Porter (1986: 92) designated Darwin's specimen from Chonos Archipelago at CGE as the holotype of Chenopodium glaucum var. divaricatum. The term holotype is corrected to lectotype (Art. 9.10) since a duplicate has been located at K, where Joseph D. Hooker most probably studied the specimen. His father, William J. Hooker, obtained Darwin's specimens from John S. Henslow for determination and these were later included in K as a part of Hooker's herbarium (Porter, 1984).

The fragments of type material in G of the names Chenopodium glaucum var. divaricatum and C. glaucum f. paschale Fuentes originate from the Aellen herbarium.

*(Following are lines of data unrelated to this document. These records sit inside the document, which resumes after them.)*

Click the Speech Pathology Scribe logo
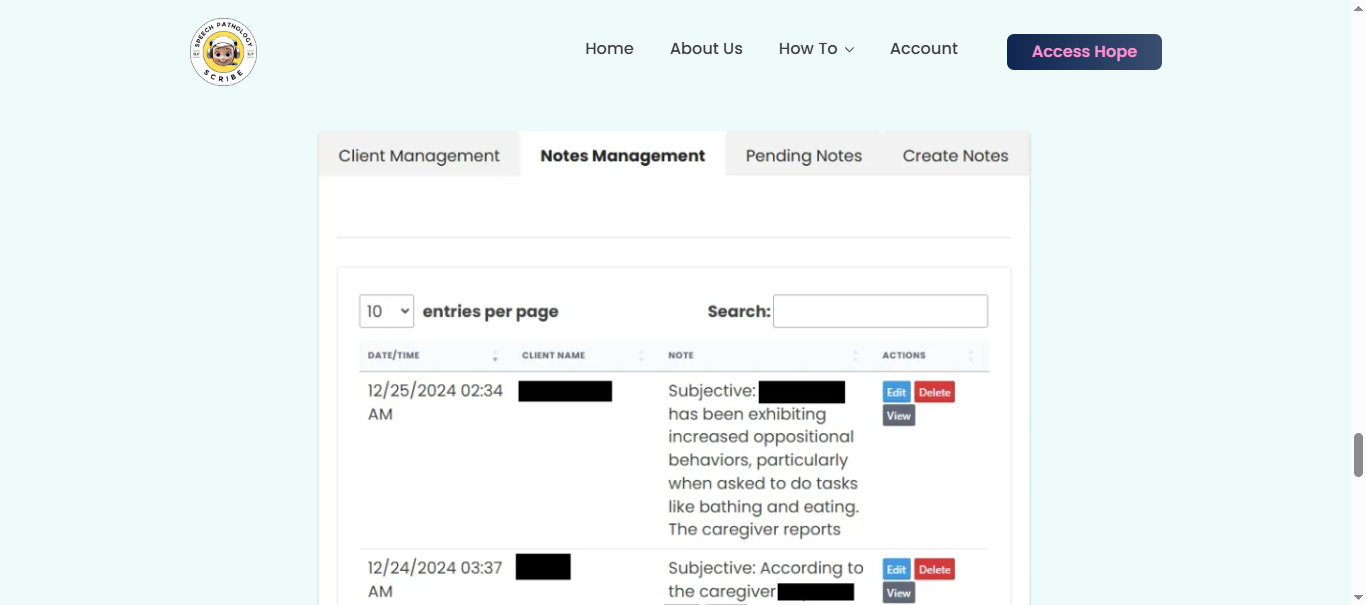[x=224, y=52]
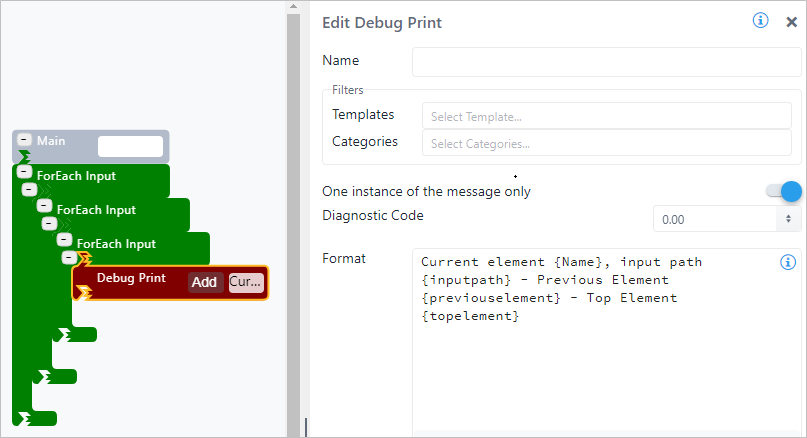Toggle One instance of the message only
This screenshot has width=807, height=438.
click(x=784, y=191)

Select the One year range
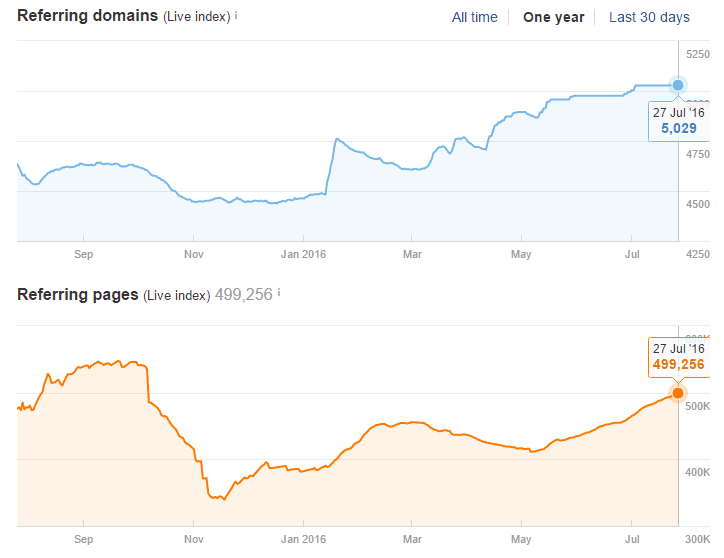click(552, 17)
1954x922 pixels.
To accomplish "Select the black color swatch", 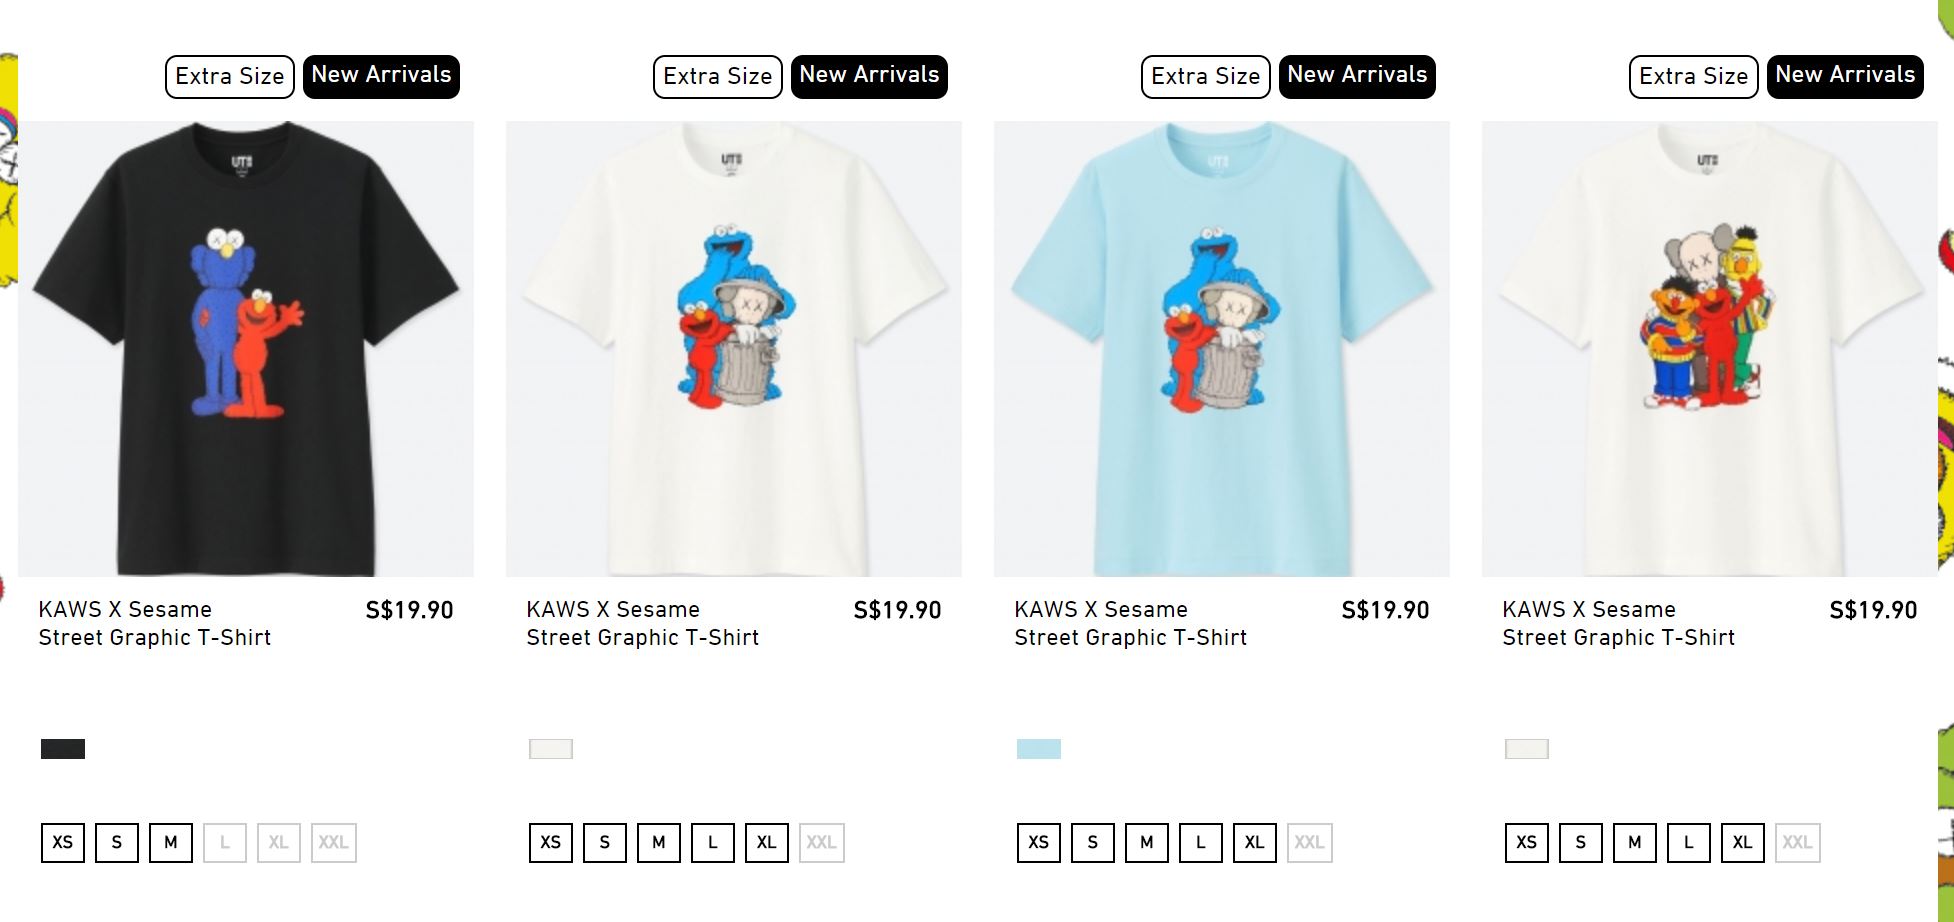I will [x=63, y=749].
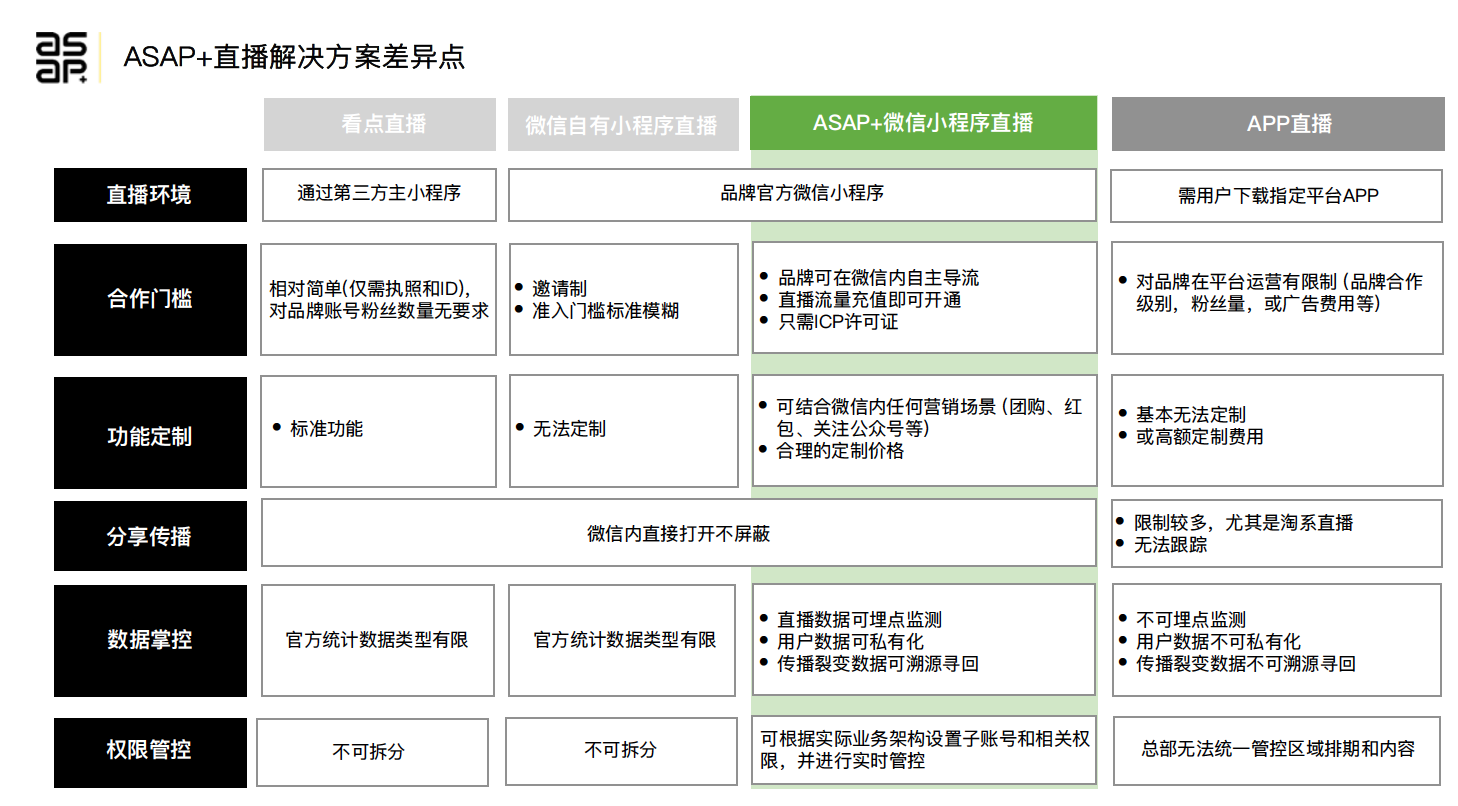Viewport: 1458px width, 806px height.
Task: Click the 总部无法统一管控区域排期和内容 cell
Action: [1277, 749]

Notes. – Brignone (2020) recorded this species from the Argentinian provinces of Mendoza, Neuquén, Río Negro, Chubut and Santa Cruz. Moore (1983) cited Chenopodium glaucum from Tierra del Fuego, based on Goodall 520, but this specimen corresponds to Oxybasis parodii (Aellen) Mosyakin & de Lange. Therefore, the latter species is here recorded for the first time from Tierra del Fuego Province.

Specimens examined. – Argentina. Prov. Tierra del Fuego: Río Grande, Tennessee Oil Company, 0–45 m, 11.I.1967, Goodall 520 (RNG); Estancia Viamonte, Barrientos Stream, 10.I.1971, Goodall 3312a (RNG); Estancia Los Flamencos, 46 km W of Río Grande, 53°42′S 68°09′W, 4.I.1972, Moore & Goodall 288 (RNG).